-------- RECORD EXCERPTS --------

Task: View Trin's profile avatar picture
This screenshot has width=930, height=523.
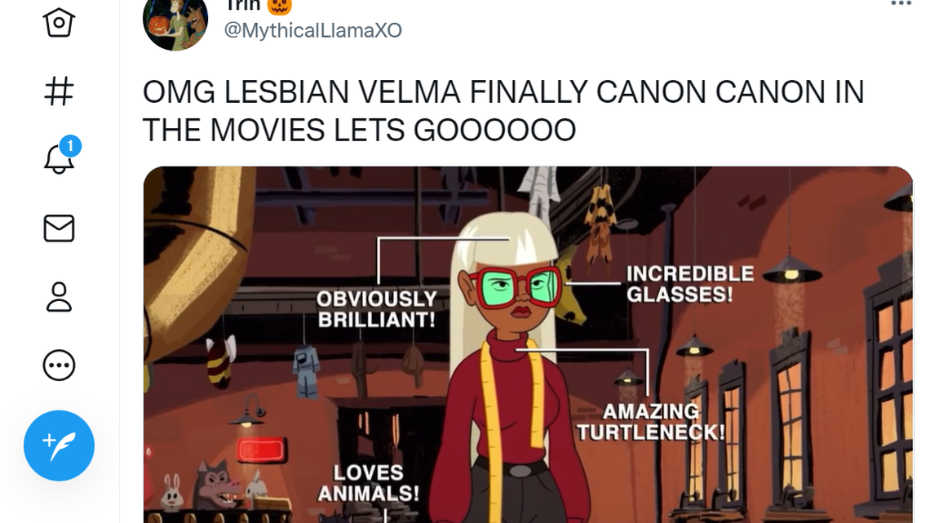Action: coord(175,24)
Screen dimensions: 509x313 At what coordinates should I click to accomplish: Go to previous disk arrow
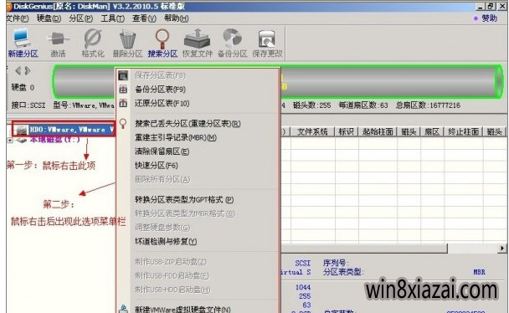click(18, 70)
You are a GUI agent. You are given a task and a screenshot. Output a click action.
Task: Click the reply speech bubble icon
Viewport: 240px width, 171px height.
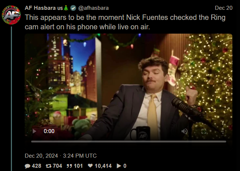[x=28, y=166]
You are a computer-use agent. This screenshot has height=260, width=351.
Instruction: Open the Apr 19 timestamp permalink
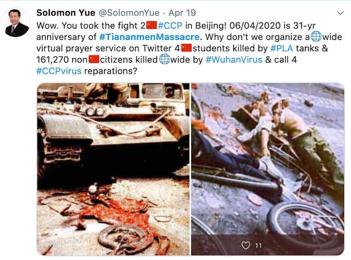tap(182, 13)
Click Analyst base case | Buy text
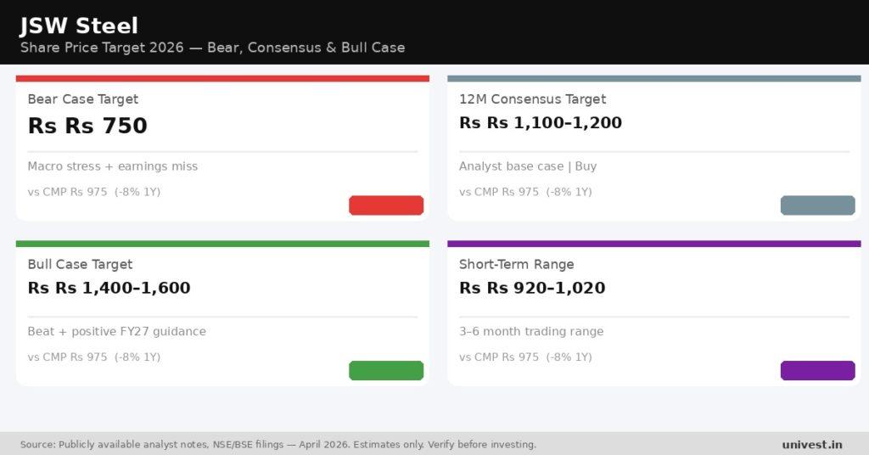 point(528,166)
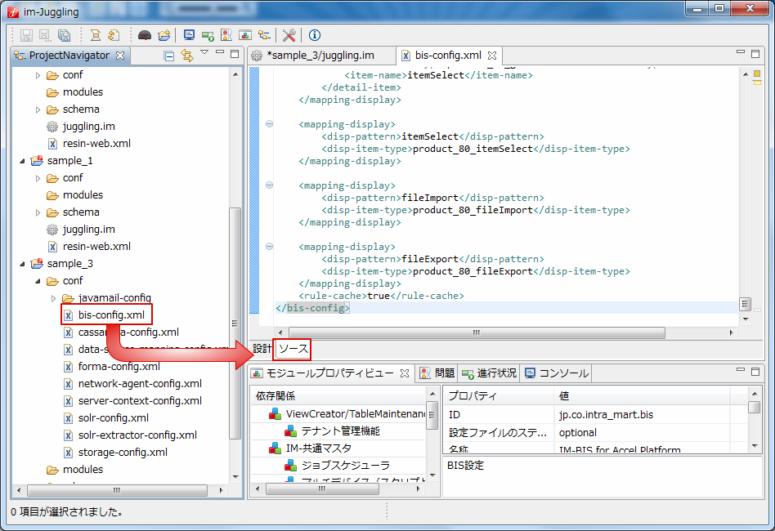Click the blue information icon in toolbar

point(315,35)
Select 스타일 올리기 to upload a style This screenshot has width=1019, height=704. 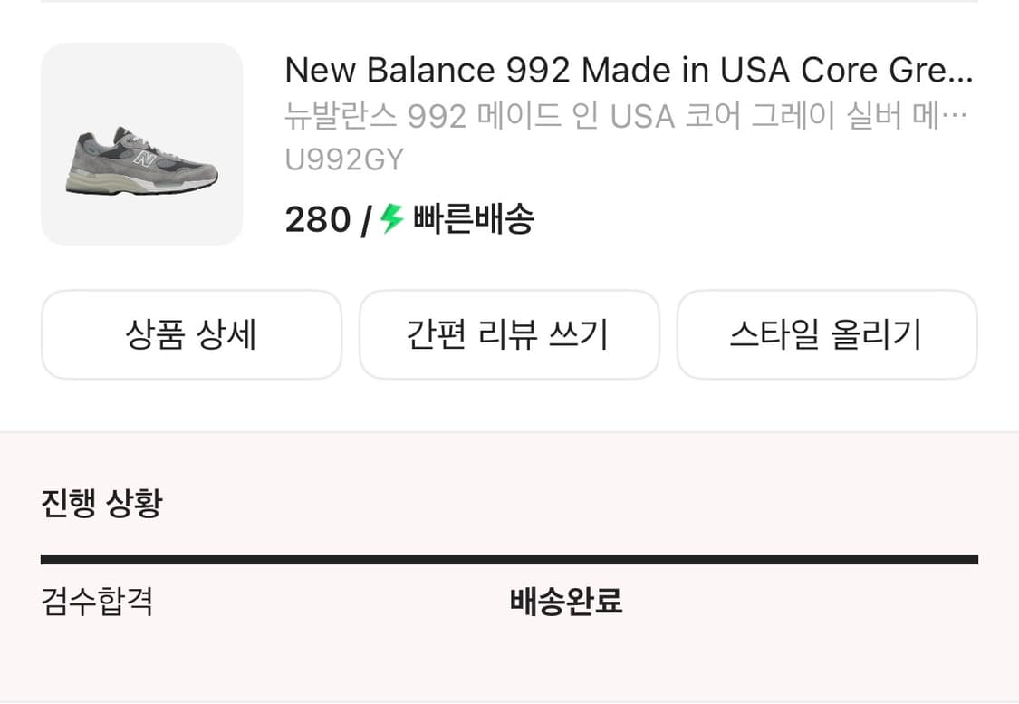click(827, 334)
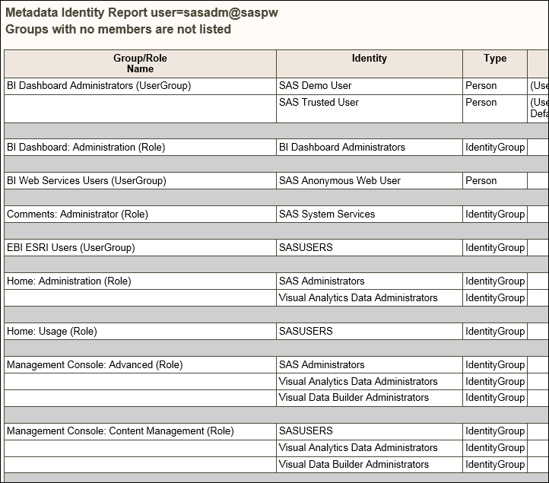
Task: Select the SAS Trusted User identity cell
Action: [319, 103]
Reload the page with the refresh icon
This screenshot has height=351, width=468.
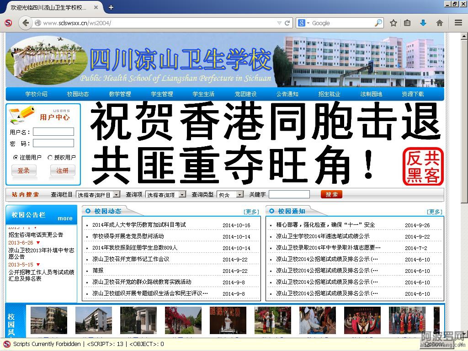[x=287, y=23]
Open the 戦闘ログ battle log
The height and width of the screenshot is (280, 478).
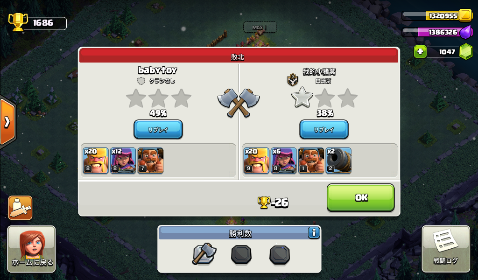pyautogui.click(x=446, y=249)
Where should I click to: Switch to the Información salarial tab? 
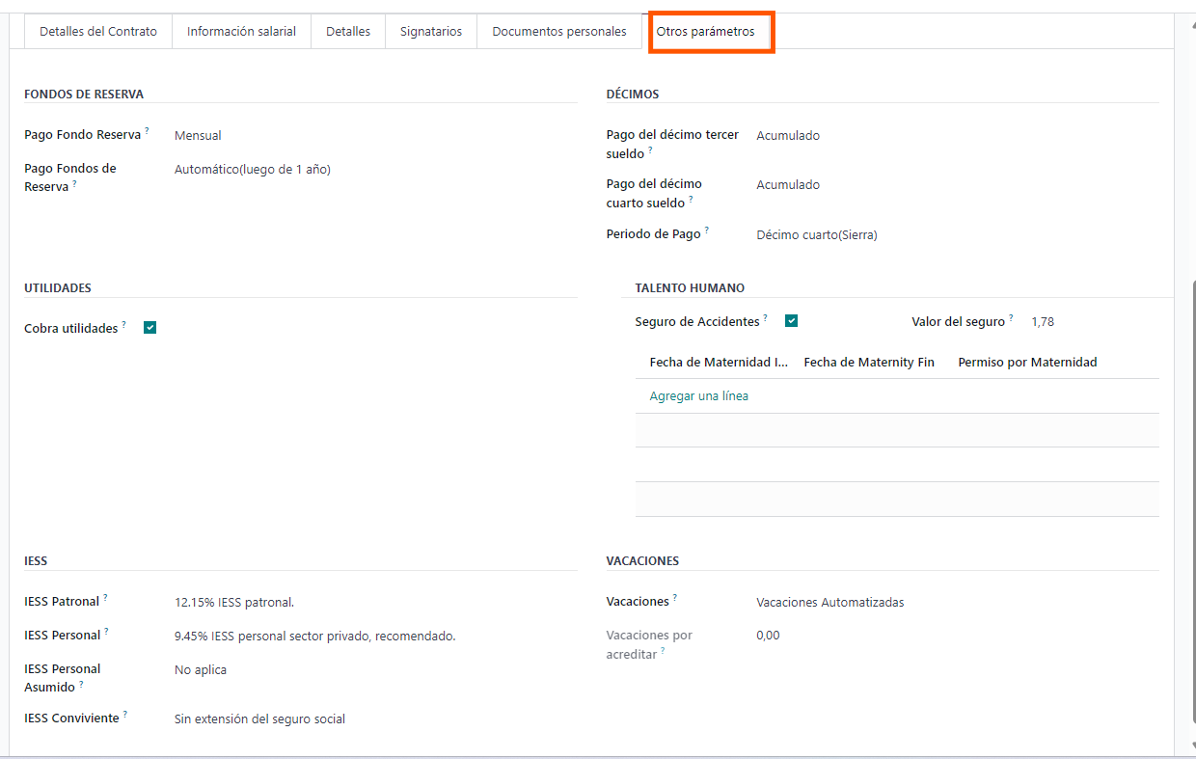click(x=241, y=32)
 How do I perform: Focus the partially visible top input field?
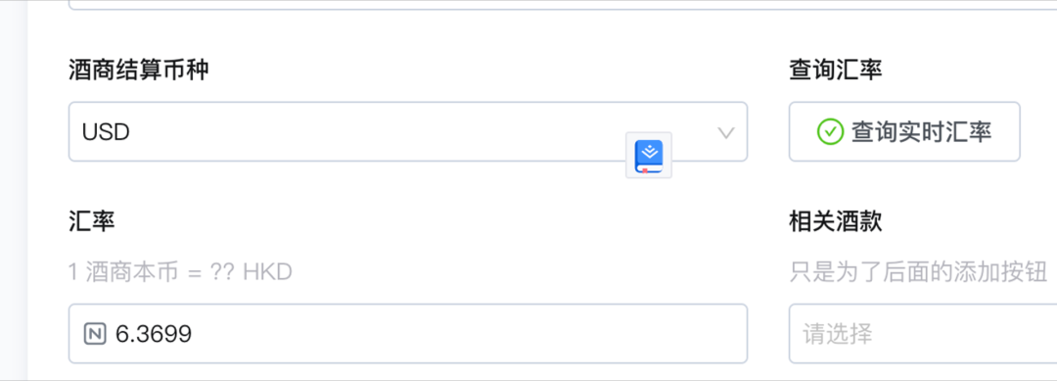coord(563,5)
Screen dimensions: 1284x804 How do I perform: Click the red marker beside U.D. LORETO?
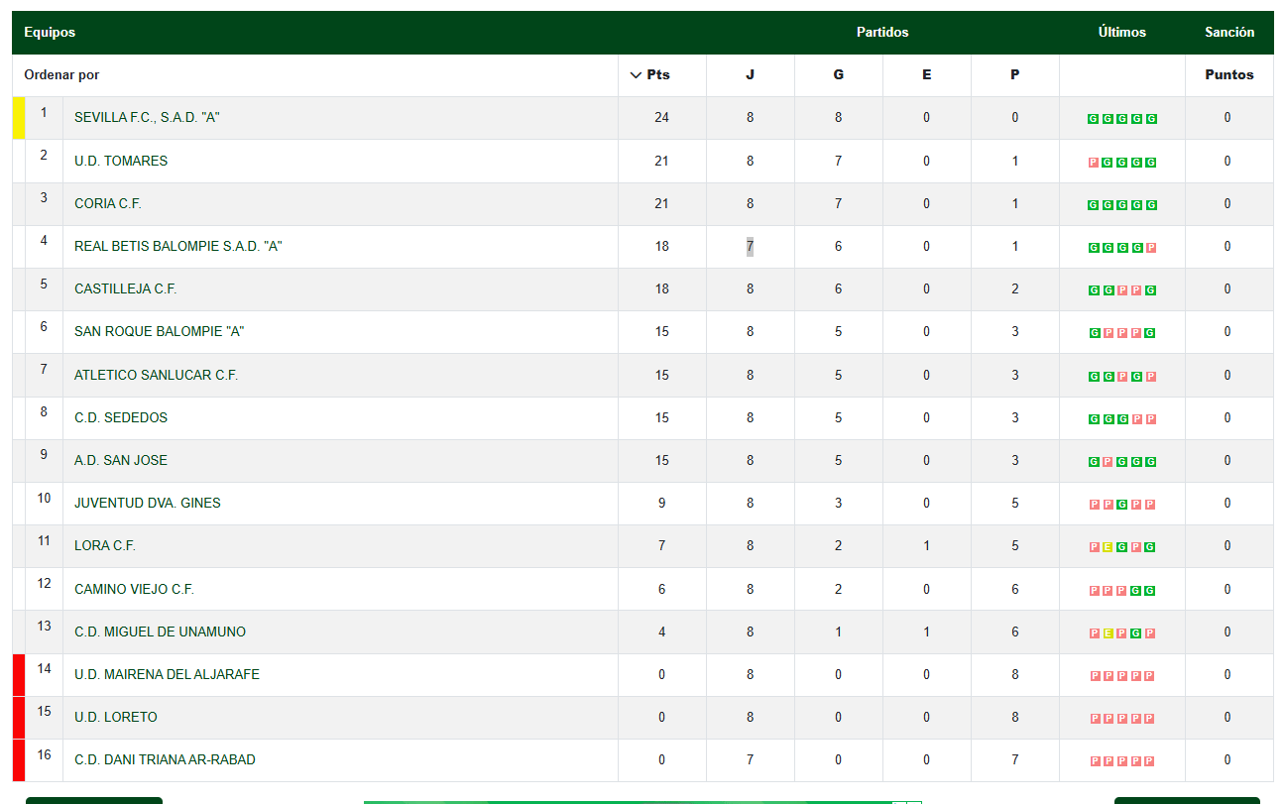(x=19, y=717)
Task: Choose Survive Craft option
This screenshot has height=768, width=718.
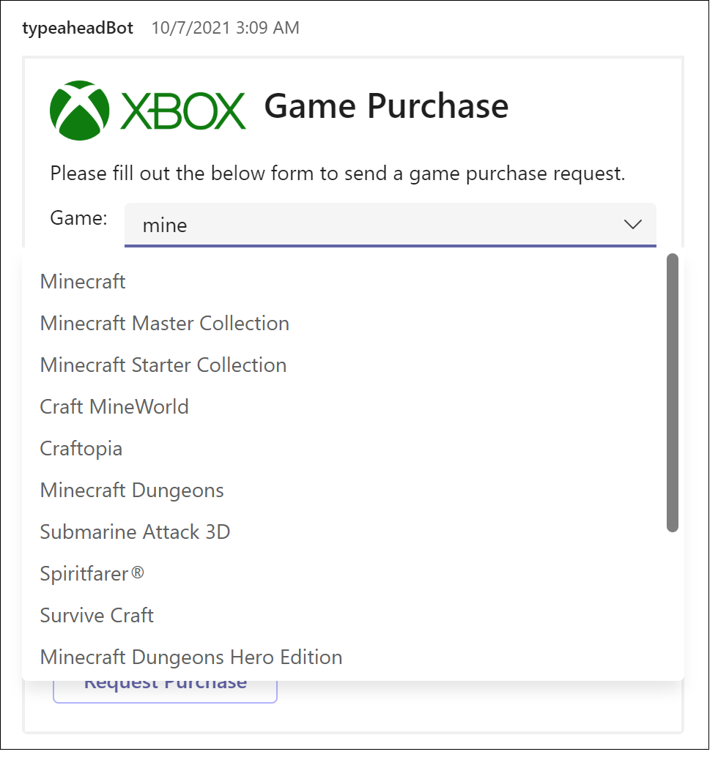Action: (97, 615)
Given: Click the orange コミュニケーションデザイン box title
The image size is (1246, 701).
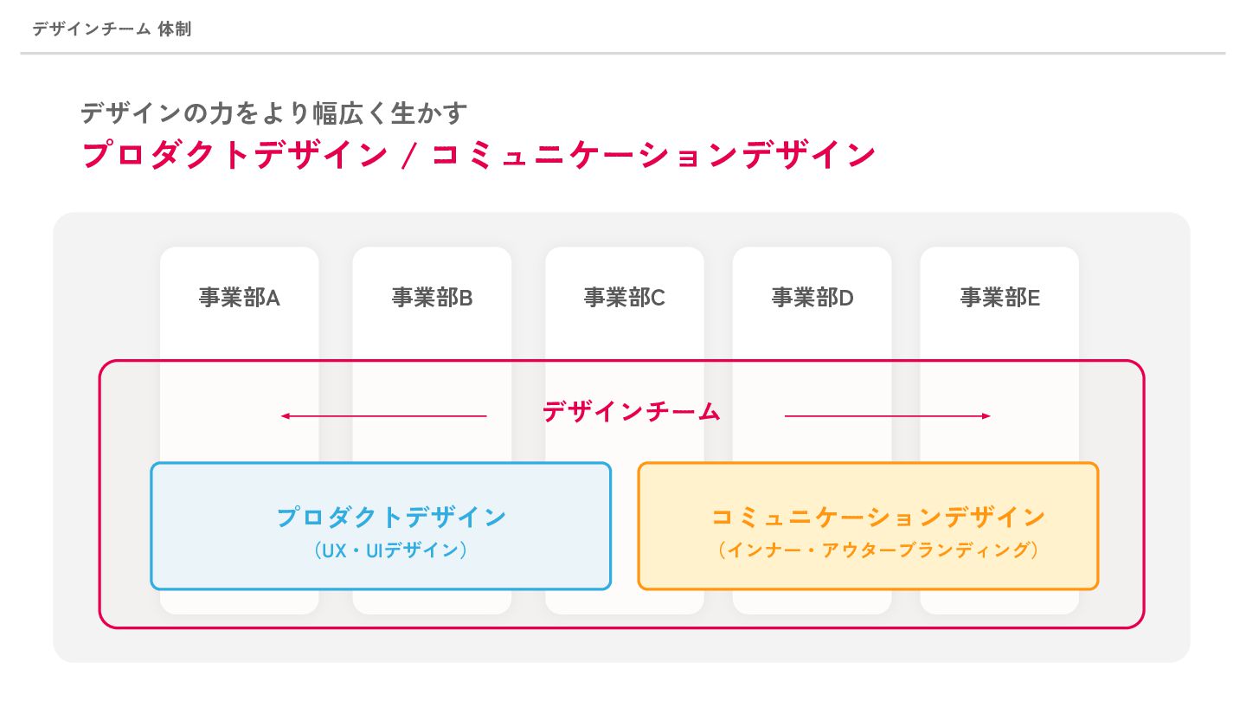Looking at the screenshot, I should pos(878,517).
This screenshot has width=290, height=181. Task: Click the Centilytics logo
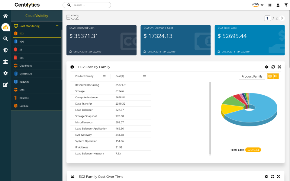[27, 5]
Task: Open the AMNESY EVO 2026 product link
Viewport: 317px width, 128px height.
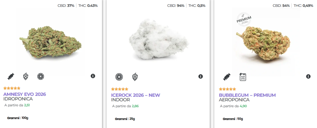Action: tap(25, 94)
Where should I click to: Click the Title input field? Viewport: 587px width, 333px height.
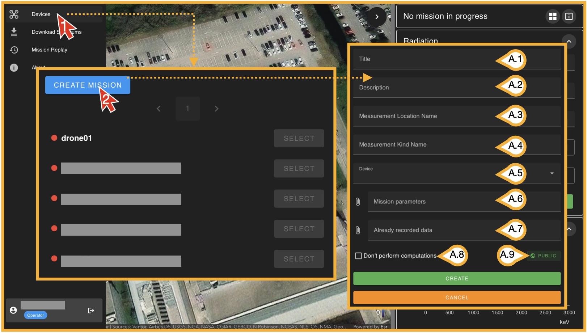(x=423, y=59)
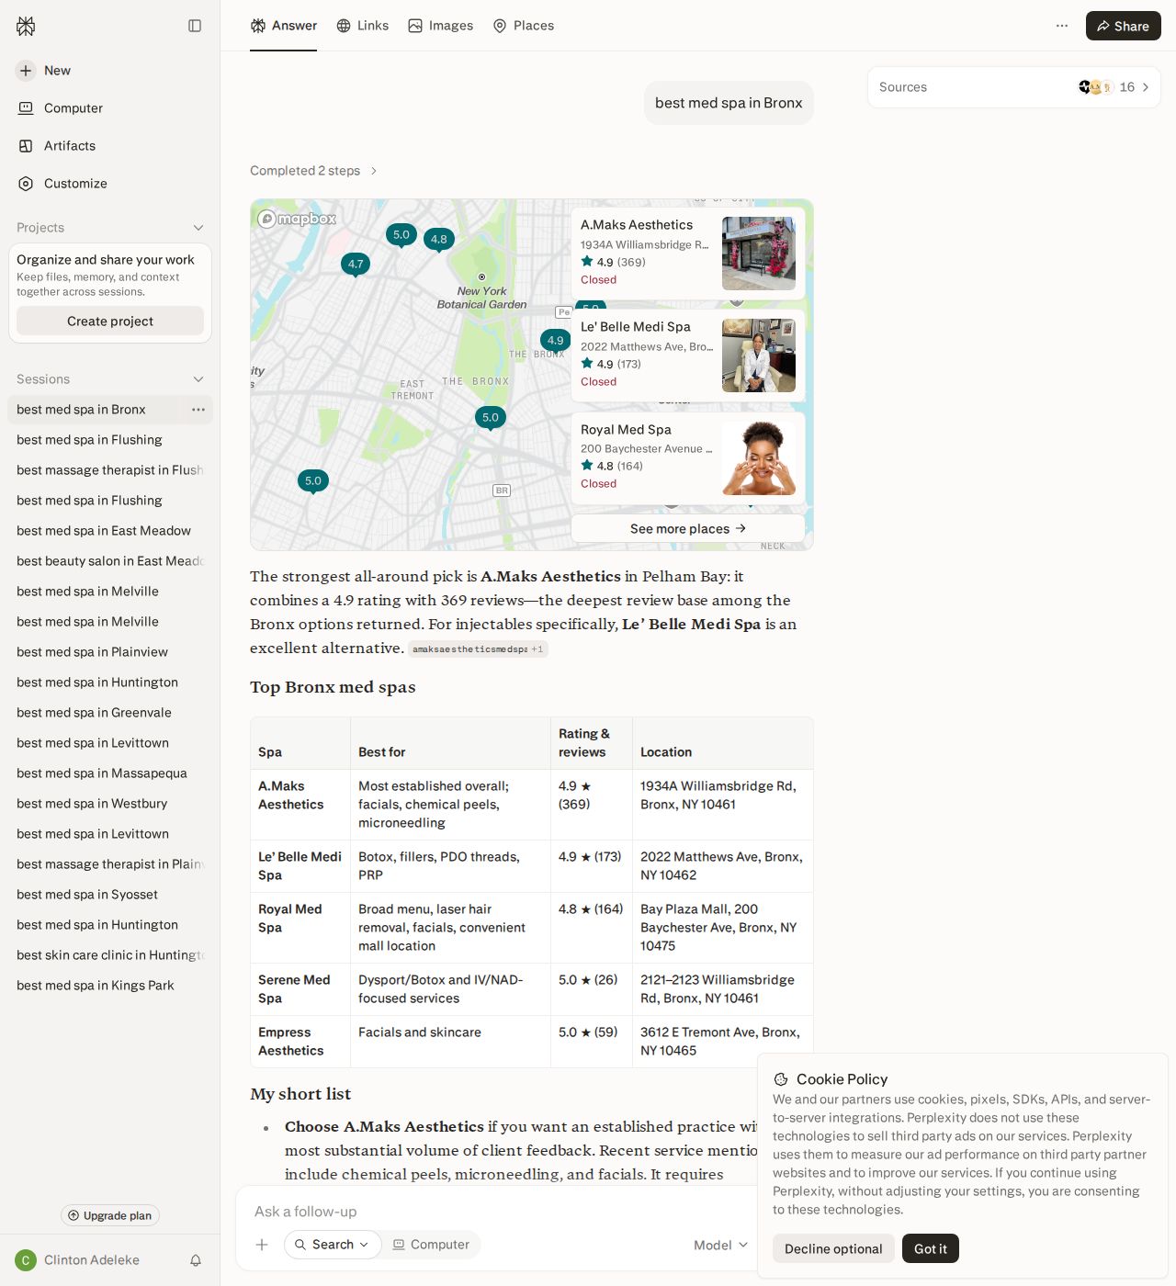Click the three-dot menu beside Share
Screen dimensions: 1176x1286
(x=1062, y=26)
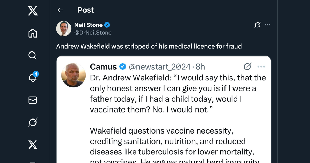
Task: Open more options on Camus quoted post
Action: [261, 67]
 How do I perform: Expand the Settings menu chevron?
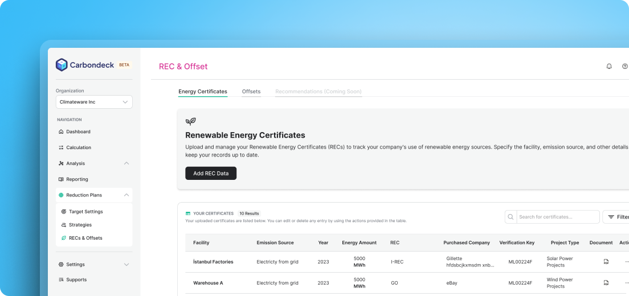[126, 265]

--------

Print only the lines from the one with "Task: Open the AMNESY EVO 2026 product link" through the last line of the data above, exactly and with both ends, and please omit any pictures.

■ REPLY ■
Task: Open the AMNESY EVO 2026 product link
Viewport: 317px width, 128px height.
Action: tap(25, 94)
Where should I click to: Click the Title input field? Viewport: 587px width, 333px height.
(x=423, y=59)
Click the three-dot menu beside Share
Screen dimensions: 1176x1286
(x=1062, y=26)
Task: Open more options on Camus quoted post
Action: [261, 67]
 How do I perform: Expand the Settings menu chevron?
[126, 265]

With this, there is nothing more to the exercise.